** Begin Text **
Beyond Words & Bookish Catalogues

Political discussions can wreck online book groups.  Even if you’re on the same side, and you, like me, are a liberal,  I don’t want to talk politics with you.  We’re not political commentators, and anyway, just you wait, it will turn out we supported Bernie Sanders for completely different reasons.

I used to be a co-moderator of an online book group that splintered over the critic Edward Said’s brilliant memoir, Out of Place. Those of us who loved it as a memoir of growing up in Palestine were baffled, and the crazy thing was that only three or four  had even read the book.  As soon as they heard the word Palestine, a pro-Palestine faction and a pro-Israel faction emerged, accusing each other of genocide and anti-Semitism.  We co-moderators tried to get back to literature, but the group never recovered from this horrifying battle.

One of my favorite memoirs: who knew it would be controversial?

Dissension occurs in Goodreads groups and Yahoo groups.  One group was discussing, I believe, Tennyson, when the members began to fight about climate change. Every time I read the posts, I thought, “Yeah, climate change is happening:  deal with it!” And so I learned to skip the posts by the more irascible participants, because they upset me (and anybody else who has lived through Midwestern floods, Texas hurricanes, Mexican earthquakes, and more.)..
** End Text **
** Begin Data entries **
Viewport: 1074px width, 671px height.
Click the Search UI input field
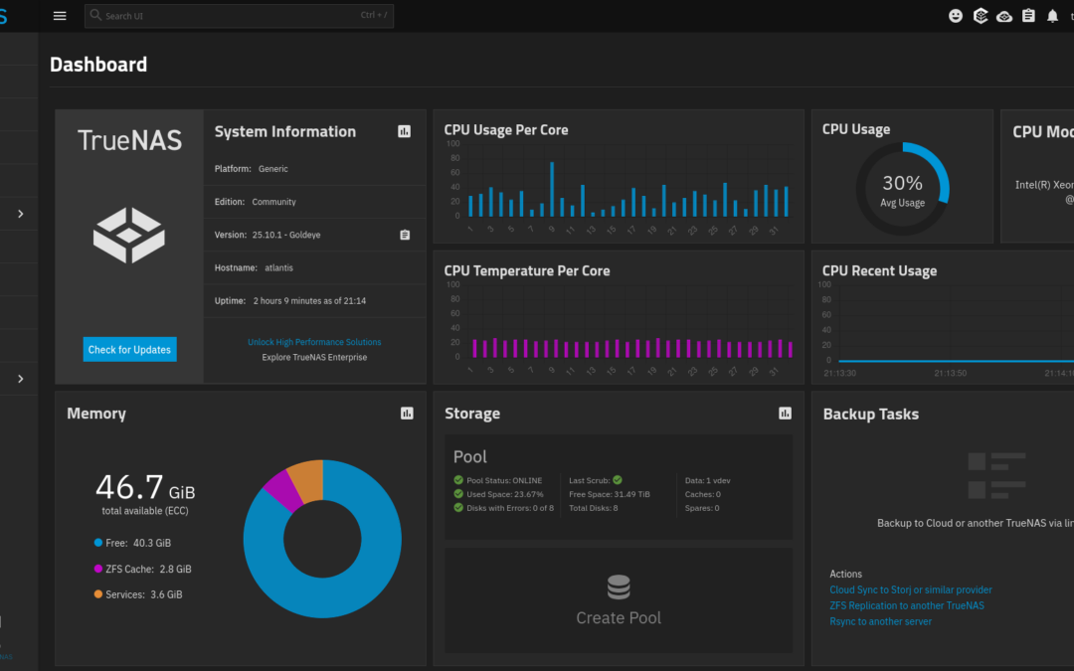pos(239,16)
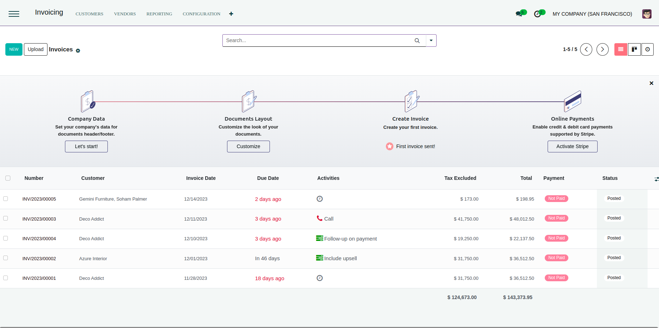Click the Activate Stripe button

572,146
** End Data entries **
### [What you will do]
(1) In the post about online book groups, which memoir caused the writer's group to splinter?
(2) Please carry on the post about online book groups from its last sentence.

### [Answers in order]
(1) Edward Said's memoir, Out of Place.

(2)
Another group became obsessed with racism in the Pulitzer Prize-winning novel Gone with the Wind during a discussion of a Russian novel. How did that come up?   If you like Margaret Mitchell’s trashy 1936 best-seller, and I’m not a big fan, you realize that the book is not in the least literary, that it is a romance set during the Civil War, that the heroine is a very nasty woman named Scarlett O’Hara, and, yes, many of the black slaves are stereotypical. It’s not Uncle Tom’s Cabin!

Why?

I wonder if we blog these days to avoid  inimical online conversations.

BOOKISH CATALOGUES.

I love book catalogues.  There are so few these days.

The Autumn 2017 Folio Society catalogue recently came in the mail.  This 99-page catalogue is almost as good as one of the books.  The paper is high-quality and the catalogue includes illustrations from the books.  I am not buying at the moment, having shot my wad, but some of you might like the following.

Virginia Woolf fans might be interested in the new edition of A Room of One’s Own,  with the original woodcuts by Vanessa Bell.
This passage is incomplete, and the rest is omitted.